> **Page excerpt**:
********************

[openstack-dev] supported dependency versioning and testing

Sean Dague sean at dague.net
Fri Feb 21 18:17:34 UTC 2014


On 02/21/2014 11:02 AM, Daniel P. Berrange wrote:
> On Fri, Feb 21, 2014 at 10:46:22AM -0500, Sean Dague wrote:
>> On 02/21/2014 09:45 AM, Daniel P. Berrange wrote:
>>> On Thu, Feb 20, 2014 at 02:45:03PM -0500, Sean Dague wrote:
>>>>
>>>> So I'm one of the first people to utter "if it isn't tested, it's
>>>> probably broken", however I also think we need to be realistic about the
>>>> fact that if you did out the permutations of dependencies and config
>>>> options, we'd have as many test matrix scenarios as grains of sand on
>>>> the planet.
>>>>
>>>> I do think in some ways this is unique to OpenStack, in that our
>>>> automated testing is head and shoulders above any other Open Source
>>>> project out there, and most proprietary software systems I've seen.

********************

> **Data extract**:
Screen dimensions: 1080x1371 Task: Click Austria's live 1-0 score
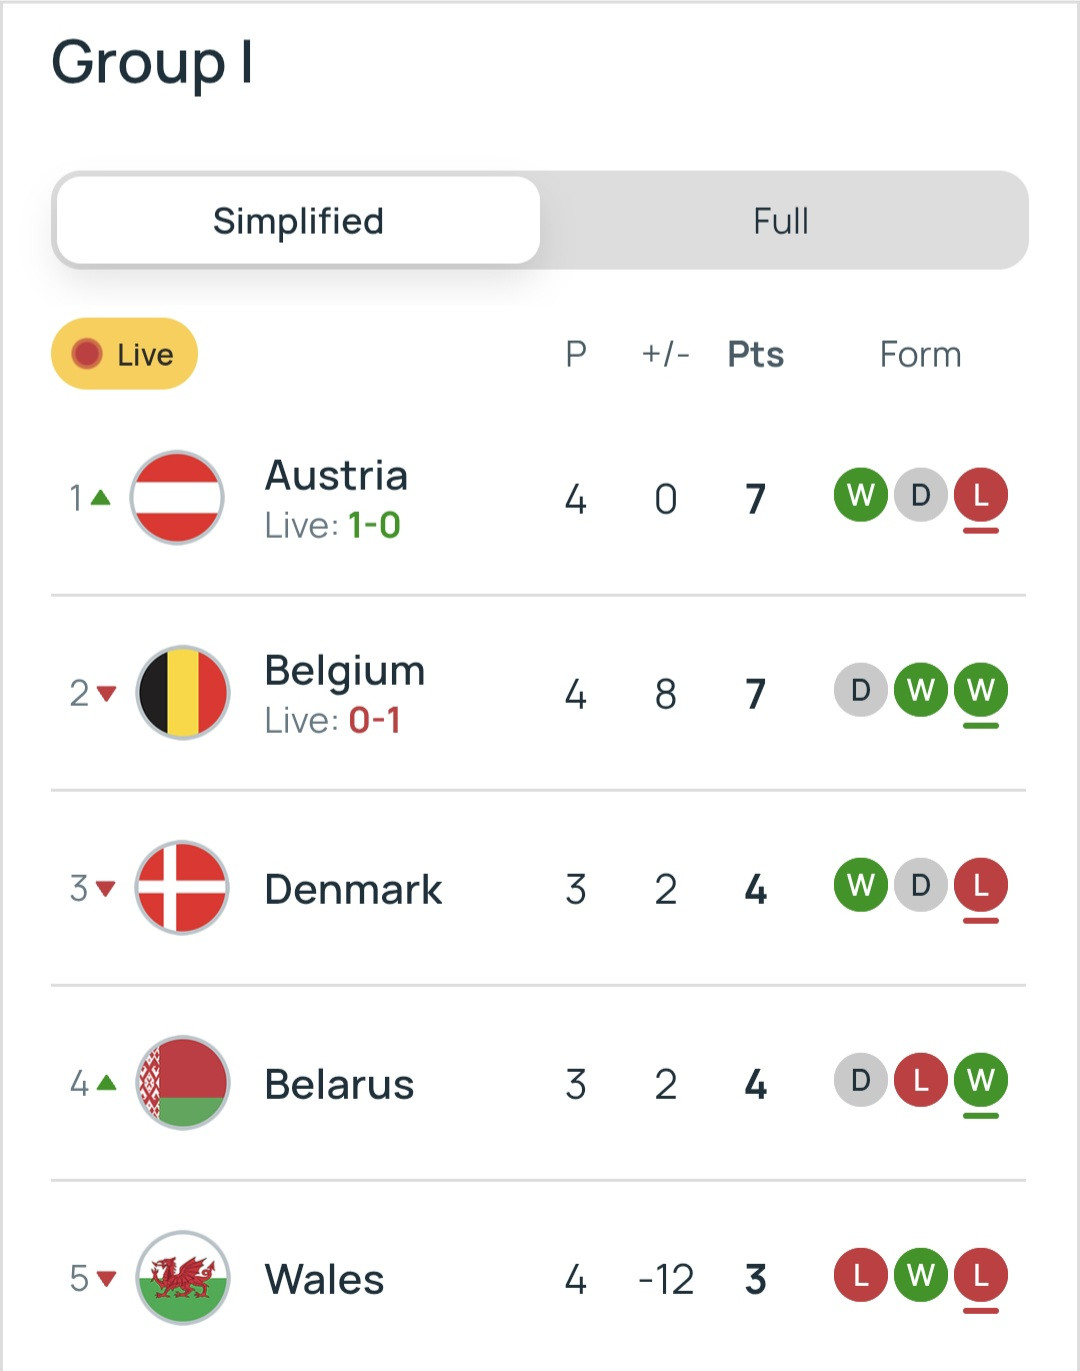tap(374, 525)
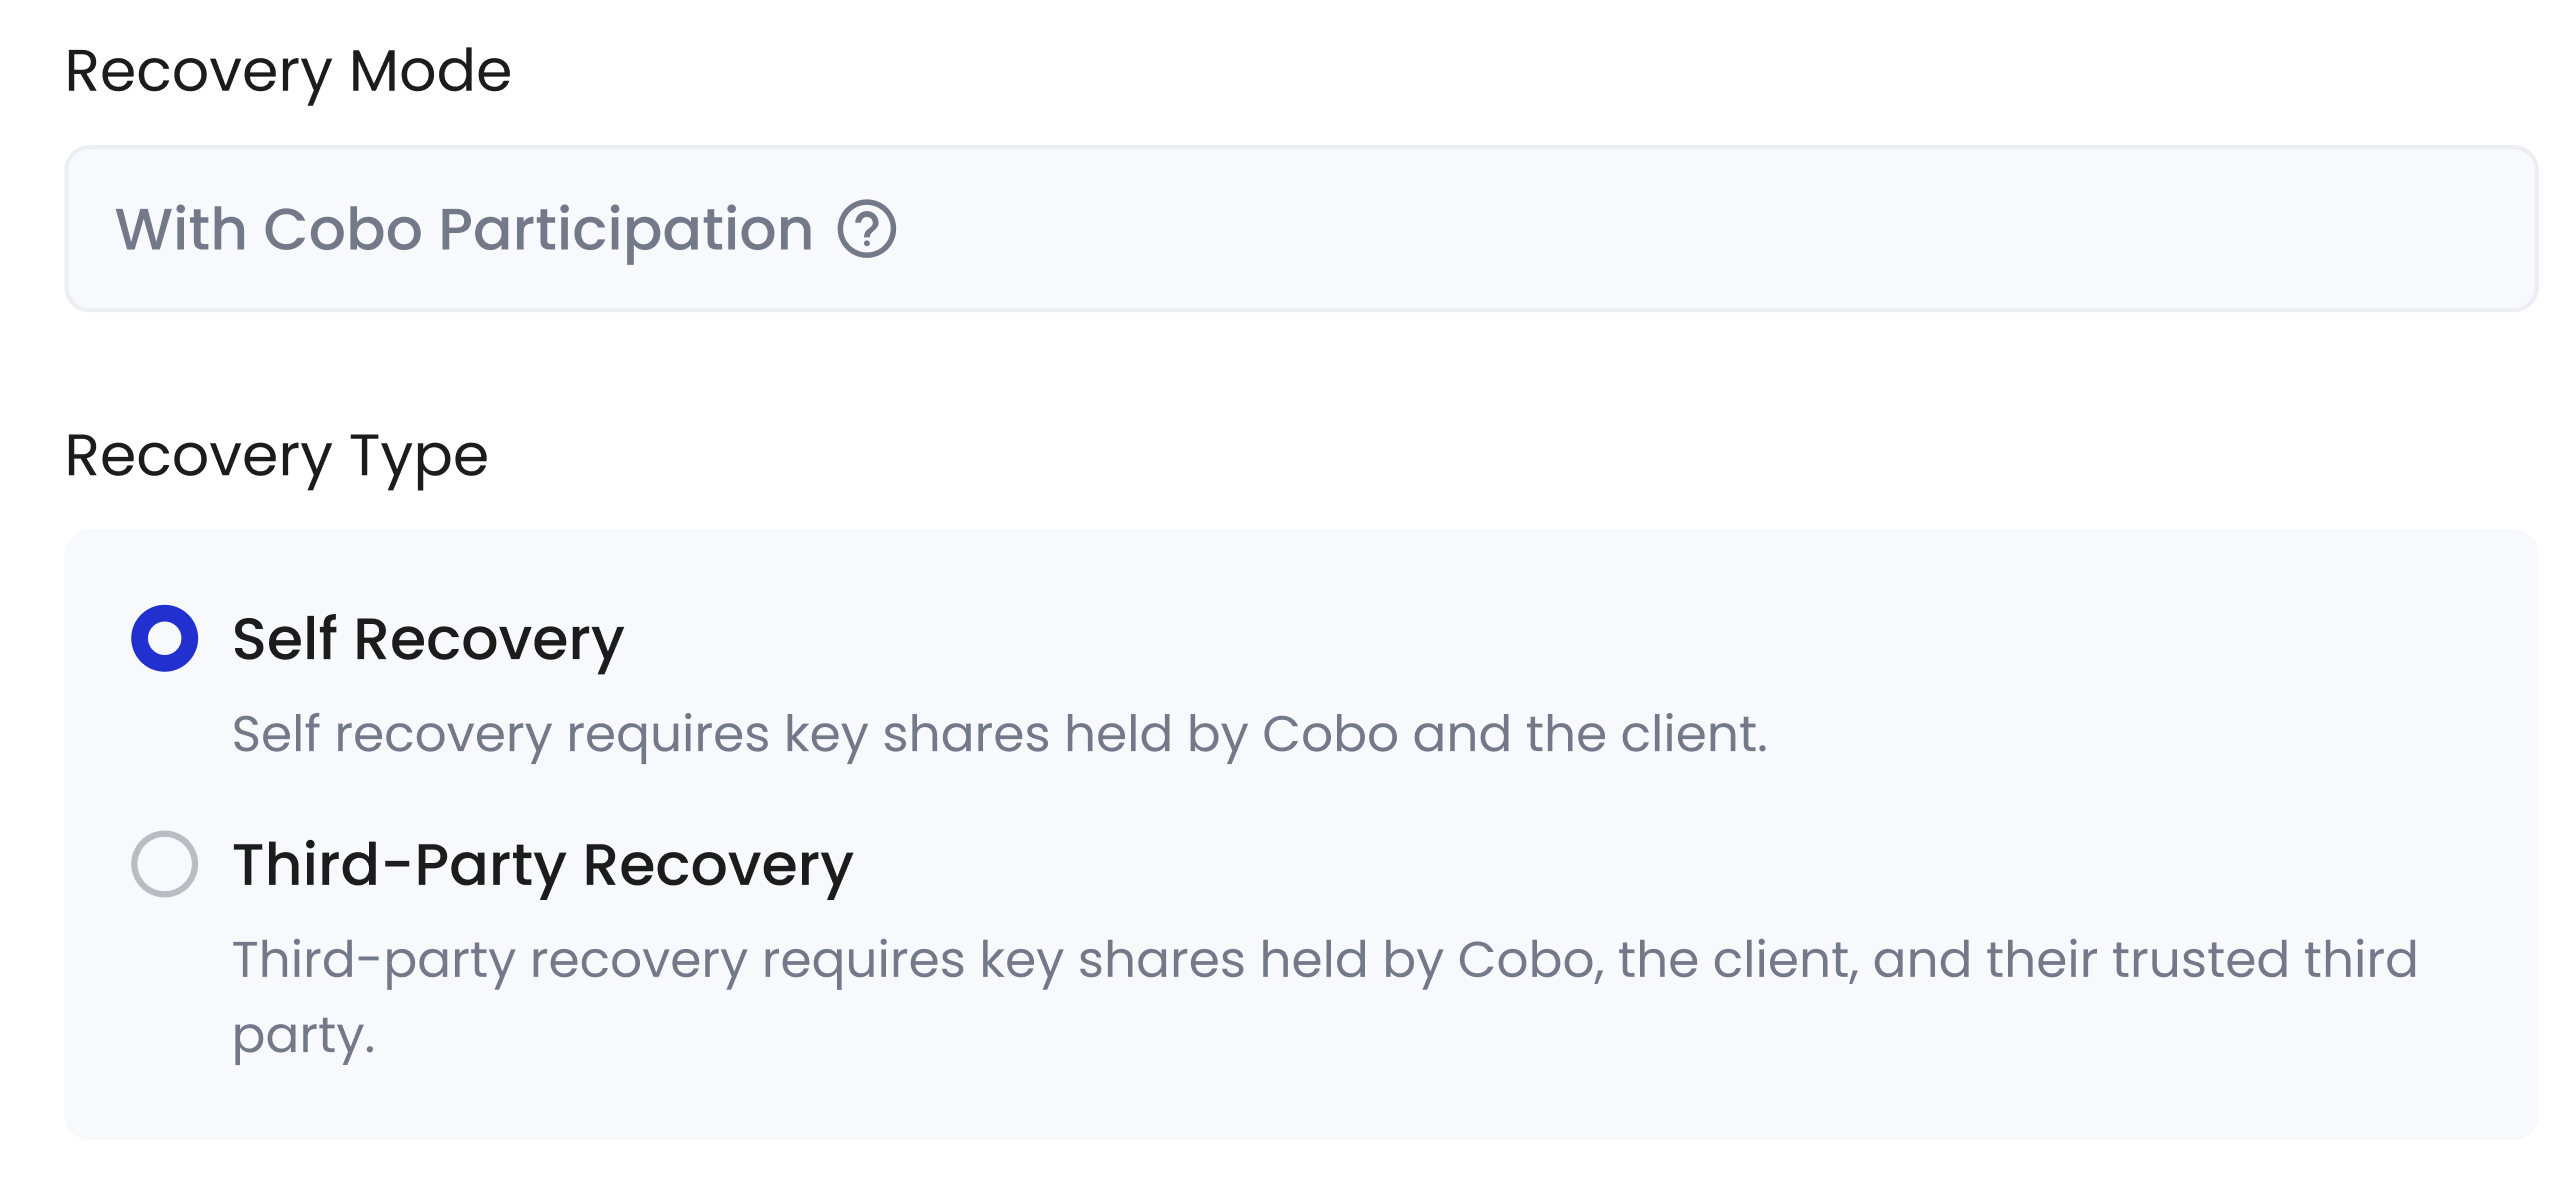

********************

> **Work required**: In the mailing-list post on dependency versioning and testing, what does Sean Dague compare the number of test matrix scenarios to? Answer from the mailing-list post only, not from the listing.

> **Answer to the task**: The grains of sand on the planet.